Хозяева прогоняют гостей - страница 14
Не за что?!
Но тогда – куда деваться от лжи и несправедливости? Если даже Лес заразился от людей пороками, если самому Стражу, убийце невинных, нельзя доверять – куда деваться? Проситься к Харсту и Лансее, стать приживалкой? Она почувствовала жар на щеках, впалых от постоянного нервного напряжения. Они, конечно, хорошие люди… но они – люди. И этим все сказано. Не примут. А если и примут – каждый кусок считать будут. Аррр! Проклятье! Никогда Риаленн не хотела никого убивать, даже когда ее привязали к столбу на площади и подожгли сухой хворост. Стыдно было за людей, братьев и сестер по крови и плоти, а убивать – не хотелось, и точка. И сейчас Хранительнице снова было стыдно. На этот раз – за лес. Кто кого предал? Кто предал первым? Почему все так получилось?
Январь светился с небесной полусферы улыбчивым ломтиком луны, нашептывал девушке: думай, думай, иначе – конец, иначе – не простишь себя, никогда, никогда, будешь умирать – долго, с этого дня и до конца, гниющий кусок мяса, думай… Лес помнит тебя, Ри, помнит и – все еще – любит, иначе лежать бы тебе сейчас хладным трупом на розовом от крови свежем снегу, лежать самым прекрасным украшением Карфальского леса, и не пришел бы охотник, не взял тебя к себе. Тссс… тени по углам… мыши в подполье… помоги, Ри, помоги, я отплачу, только с-с-стань ч-человеком…
Девушка отпрянула от окна, расширенные зрачки разрезали заоконную тьму, где под рогом месяца серебрился саван января: кто? кто это? Все возможности Хранительницы работали сейчас на пределе, но тьма по-прежнему не желала или не могла дать прямой ответ. И все же шестое чувство Риаленн уловило знакомое до сладкой дрожи колебание души: Лес пришел за ней. Он помнил свою хозяйку!
Она потянулась к стеклу, пальцы нащупали задвижку, и январь влетел в комнату клубами пара, обжигая лицо и руки, и засвистел ночной Эол свою злую разбойничью песню, в которой нет ни слов, ни ритма, а есть один лишь волчий вой, разлетевшийся в кронах осин и берез… Дрожа от холода (уже? уже – свыклась с теплом?!), девушка села на подоконник, опираясь рукой на створку окна; губы тихонько прошептали несколько слов, и прямо из сгустившейся, вязкой тьмы на колени к ней прыгнул лохматый серый зверь.
– Ты пришел? – вопрос адресовался не волку, который всем телом прижался к девушке; нет, сейчас Риаленн смотрела сквозь взгляд зверя – туда, где нашла она полгода назад замученного Лесом человека. И не волк, разумеется, ответил ей:
– Да, Ри, я пришел.
– Что-то случилось с Лесом? Я знаю, я должна вернуться, но…
Волк только сильнее прижался к ведьме, и из глаз его покатились по шерсти две крупные слезы.
– Я не могу справиться, Хранительница.
– Ты…
– Мне больно. Очень больно. Посмотри мне в глаза, посмотри еще раз, на самое дно… не хочешь? Правильно. Боль, она заразна: увидишь – и сам… Он ушел, но скоро вернется, и тогда… тогда мне придет конец. Лесу придет конец. Всему – конец. Я не знаю, кто он; не спрашивай – не знаю, да это и не нужно: у смерти нет имени…

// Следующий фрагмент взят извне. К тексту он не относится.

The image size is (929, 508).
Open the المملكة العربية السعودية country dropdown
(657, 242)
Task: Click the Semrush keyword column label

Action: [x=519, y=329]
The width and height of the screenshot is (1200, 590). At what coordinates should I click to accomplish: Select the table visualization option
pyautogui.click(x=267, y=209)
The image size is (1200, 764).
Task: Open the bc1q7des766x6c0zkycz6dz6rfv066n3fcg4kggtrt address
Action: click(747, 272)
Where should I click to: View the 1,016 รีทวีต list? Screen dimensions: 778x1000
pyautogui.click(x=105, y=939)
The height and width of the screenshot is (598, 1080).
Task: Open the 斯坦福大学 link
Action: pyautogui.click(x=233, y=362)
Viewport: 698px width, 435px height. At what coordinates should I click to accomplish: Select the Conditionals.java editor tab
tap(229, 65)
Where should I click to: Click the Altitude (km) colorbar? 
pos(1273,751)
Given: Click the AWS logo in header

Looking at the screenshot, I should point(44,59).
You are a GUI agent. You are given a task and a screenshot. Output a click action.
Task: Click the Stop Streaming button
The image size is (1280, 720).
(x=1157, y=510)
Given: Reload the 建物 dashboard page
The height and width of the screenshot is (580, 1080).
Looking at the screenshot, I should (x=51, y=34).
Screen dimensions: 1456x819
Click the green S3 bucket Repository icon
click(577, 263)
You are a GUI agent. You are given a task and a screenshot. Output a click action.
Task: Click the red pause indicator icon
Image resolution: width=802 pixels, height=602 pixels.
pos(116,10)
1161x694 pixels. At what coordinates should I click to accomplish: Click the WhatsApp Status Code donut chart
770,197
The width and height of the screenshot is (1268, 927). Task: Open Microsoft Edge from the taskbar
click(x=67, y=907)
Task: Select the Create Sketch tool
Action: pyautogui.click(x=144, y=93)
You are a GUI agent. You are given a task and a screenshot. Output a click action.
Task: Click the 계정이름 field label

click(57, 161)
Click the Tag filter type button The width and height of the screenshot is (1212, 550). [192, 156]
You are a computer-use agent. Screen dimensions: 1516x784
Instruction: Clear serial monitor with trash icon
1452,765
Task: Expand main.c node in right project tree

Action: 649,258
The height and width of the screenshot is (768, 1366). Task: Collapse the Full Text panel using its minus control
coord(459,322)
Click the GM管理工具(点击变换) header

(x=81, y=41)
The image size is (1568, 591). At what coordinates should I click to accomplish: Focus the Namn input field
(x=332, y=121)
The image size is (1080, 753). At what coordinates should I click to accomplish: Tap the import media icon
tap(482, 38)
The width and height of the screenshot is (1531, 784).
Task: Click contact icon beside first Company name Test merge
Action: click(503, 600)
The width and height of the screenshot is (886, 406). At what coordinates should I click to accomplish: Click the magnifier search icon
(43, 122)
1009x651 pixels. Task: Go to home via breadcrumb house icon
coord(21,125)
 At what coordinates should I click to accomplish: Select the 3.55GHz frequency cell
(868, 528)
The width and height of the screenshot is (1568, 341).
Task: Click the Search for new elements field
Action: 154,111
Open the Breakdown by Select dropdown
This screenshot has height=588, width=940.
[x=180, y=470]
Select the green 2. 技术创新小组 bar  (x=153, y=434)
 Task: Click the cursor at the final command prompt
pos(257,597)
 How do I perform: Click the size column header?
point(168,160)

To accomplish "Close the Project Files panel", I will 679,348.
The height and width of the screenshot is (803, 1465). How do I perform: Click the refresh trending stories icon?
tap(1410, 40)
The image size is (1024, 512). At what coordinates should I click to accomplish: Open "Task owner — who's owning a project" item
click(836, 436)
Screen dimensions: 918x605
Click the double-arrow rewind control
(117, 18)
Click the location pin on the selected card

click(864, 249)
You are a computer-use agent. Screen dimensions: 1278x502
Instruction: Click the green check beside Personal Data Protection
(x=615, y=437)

– Кто ты? – прошептала Риаленн. – И кто – он? Ты не Страж. Правда?
– Я? – на морде волка нарисовалась горькая улыбка. – Ха-а-ай… ты еще не поняла? Эх ты… Хранительница… Само собой, я не Страж. Потому что Страж сошел с ума, и Харста твоего он не тронул только по счастливой случайности. В рубашке родился… Наверное… Отговори охотника, пусть не ходит больше в Карфальский лес… никогда. А я – я твой предшественник, Ри. Я тот, с кем ты мечтала встретиться. Я ушедший Хранитель. Рада, небось?